内角を強気に攻め続け、凡打の山を築いた。「強い気持ちだけは忘れないようにしようと思いました」と本人が振り返ったように、ピンチになるほど向かっていく雰囲気を前面に出した。3回には満塁のピンチで適時打を許したが、中軸を迎えても冷静さを失っていなかった。「ピンチになるほど、低めに集めてフライを打たせていた」と指揮官もエースの心意気を感じ取っていた。
しかし前日からの連投で、疲労がピークだった。6回のピンチで1番打者を打ち取った後に足がつった。指揮官も「100球ぐらいが交替の目処だと思った」と7回からピッチャーをダフィー洋平にスイッチ。

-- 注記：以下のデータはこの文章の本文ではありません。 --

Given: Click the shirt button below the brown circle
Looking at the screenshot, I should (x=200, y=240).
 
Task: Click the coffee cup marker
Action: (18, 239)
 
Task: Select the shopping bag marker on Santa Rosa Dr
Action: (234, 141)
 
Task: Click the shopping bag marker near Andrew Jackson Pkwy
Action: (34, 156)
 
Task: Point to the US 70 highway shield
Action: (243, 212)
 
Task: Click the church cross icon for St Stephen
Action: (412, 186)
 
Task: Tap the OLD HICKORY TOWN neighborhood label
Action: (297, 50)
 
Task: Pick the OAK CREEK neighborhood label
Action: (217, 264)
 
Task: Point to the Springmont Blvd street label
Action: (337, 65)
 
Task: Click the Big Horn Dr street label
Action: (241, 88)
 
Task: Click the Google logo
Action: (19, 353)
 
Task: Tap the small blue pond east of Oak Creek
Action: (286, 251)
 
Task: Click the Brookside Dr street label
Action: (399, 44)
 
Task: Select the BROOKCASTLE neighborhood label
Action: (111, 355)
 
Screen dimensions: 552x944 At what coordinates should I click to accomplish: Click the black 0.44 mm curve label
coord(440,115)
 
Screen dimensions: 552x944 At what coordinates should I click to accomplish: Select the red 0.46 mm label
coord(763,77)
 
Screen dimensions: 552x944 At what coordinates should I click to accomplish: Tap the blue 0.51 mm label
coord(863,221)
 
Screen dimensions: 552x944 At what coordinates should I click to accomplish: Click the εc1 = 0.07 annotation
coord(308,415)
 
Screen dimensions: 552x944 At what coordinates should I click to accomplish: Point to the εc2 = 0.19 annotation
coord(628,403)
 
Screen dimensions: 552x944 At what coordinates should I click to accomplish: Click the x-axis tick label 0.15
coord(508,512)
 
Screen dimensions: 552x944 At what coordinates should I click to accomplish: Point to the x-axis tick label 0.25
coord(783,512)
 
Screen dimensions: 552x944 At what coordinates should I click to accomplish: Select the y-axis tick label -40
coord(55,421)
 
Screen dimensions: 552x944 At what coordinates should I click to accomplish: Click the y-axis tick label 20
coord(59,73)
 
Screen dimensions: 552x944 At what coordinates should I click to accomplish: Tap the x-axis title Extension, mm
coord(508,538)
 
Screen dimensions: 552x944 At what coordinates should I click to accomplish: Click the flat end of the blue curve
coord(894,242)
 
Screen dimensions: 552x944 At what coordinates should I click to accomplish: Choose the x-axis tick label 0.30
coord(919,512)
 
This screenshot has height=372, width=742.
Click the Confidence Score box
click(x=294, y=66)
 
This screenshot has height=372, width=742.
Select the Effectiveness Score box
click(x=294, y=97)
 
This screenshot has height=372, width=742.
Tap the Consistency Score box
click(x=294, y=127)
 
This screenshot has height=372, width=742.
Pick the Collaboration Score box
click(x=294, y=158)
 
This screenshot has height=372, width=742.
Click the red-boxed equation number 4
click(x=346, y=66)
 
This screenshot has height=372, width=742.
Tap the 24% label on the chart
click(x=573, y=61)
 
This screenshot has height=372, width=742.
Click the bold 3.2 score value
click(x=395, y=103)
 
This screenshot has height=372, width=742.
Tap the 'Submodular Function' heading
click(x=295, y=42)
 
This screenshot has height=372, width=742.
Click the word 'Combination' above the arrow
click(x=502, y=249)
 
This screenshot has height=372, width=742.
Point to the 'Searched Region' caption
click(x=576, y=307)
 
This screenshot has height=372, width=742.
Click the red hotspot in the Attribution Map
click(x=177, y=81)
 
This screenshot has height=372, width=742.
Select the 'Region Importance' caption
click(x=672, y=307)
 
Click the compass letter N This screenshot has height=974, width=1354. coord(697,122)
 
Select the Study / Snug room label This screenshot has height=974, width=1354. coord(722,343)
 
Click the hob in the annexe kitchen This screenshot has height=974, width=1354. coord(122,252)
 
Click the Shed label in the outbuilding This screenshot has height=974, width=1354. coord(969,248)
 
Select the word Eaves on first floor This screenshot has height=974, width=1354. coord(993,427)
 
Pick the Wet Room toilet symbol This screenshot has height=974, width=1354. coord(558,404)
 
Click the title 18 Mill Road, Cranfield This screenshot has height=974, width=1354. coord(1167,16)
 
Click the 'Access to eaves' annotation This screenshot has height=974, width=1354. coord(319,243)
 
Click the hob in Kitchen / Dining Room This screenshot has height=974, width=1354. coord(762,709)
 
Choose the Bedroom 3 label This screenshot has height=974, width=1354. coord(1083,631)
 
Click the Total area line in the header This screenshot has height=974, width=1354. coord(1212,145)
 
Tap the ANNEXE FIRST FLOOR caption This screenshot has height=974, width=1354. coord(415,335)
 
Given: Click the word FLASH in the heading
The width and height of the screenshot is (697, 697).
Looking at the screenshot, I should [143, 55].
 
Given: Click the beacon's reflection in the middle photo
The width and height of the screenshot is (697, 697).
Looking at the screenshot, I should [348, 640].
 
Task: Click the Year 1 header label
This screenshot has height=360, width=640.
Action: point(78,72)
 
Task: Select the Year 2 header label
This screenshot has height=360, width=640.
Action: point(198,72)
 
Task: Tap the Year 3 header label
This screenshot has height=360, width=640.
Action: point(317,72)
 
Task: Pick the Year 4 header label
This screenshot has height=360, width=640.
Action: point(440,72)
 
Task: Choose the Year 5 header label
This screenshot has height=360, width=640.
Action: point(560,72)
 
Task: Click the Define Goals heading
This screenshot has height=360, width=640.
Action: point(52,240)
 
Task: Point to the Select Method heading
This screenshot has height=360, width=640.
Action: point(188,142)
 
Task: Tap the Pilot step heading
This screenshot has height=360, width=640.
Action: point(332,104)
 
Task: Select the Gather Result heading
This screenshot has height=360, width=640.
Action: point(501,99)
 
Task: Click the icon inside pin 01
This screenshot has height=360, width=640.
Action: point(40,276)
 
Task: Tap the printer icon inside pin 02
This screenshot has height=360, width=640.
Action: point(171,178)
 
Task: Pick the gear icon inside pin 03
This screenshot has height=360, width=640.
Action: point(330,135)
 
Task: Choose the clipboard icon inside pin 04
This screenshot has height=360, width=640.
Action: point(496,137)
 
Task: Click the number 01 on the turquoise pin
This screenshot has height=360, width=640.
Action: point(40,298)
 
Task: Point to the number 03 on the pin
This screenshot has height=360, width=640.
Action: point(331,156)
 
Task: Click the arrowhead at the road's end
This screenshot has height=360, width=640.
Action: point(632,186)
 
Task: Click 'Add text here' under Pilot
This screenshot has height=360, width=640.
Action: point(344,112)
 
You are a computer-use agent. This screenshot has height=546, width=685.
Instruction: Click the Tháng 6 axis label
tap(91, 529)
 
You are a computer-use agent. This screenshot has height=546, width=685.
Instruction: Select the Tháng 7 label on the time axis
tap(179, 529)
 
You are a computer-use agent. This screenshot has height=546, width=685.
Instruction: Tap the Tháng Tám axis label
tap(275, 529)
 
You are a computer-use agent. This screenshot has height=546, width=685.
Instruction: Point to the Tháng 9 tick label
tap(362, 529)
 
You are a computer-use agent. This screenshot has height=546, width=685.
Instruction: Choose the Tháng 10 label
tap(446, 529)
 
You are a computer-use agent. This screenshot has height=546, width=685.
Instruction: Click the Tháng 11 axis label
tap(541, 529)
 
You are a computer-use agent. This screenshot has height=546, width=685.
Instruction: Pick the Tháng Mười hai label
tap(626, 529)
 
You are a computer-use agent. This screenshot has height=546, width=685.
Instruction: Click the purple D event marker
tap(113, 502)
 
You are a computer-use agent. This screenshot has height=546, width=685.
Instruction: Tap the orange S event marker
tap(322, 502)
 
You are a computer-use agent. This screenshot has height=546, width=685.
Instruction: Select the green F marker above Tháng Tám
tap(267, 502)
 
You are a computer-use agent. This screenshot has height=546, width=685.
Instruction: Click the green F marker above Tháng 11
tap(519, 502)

いきなりピンチを背負ったものの後続を断ち、何とか1点差を守り切りたかったが、最後は大商大堺の粘りに屈した。
6回2安打2失点とまずまずの内容に「最後まで強気に攻められたと思います」と涼しい顔を見せるも「やっぱり最後までマウンドに立ちたかったです。今日は無駄な球が多かったし、自分がスタミナ不足だったので、チームに迷惑をかけてしまいました」と悔しがった。だが、府大会ベスト8という成績はこの上ない自信になった。
「ストレートの精度をもっと上げたい。ストレートをもっと内角に投げられるよう、しっかり練習したいです。それとスタミナをもっとつけて、最後まで投げ切りたい」。
この悔しさを糧に、来夏は大阪の台風の目になってみせる。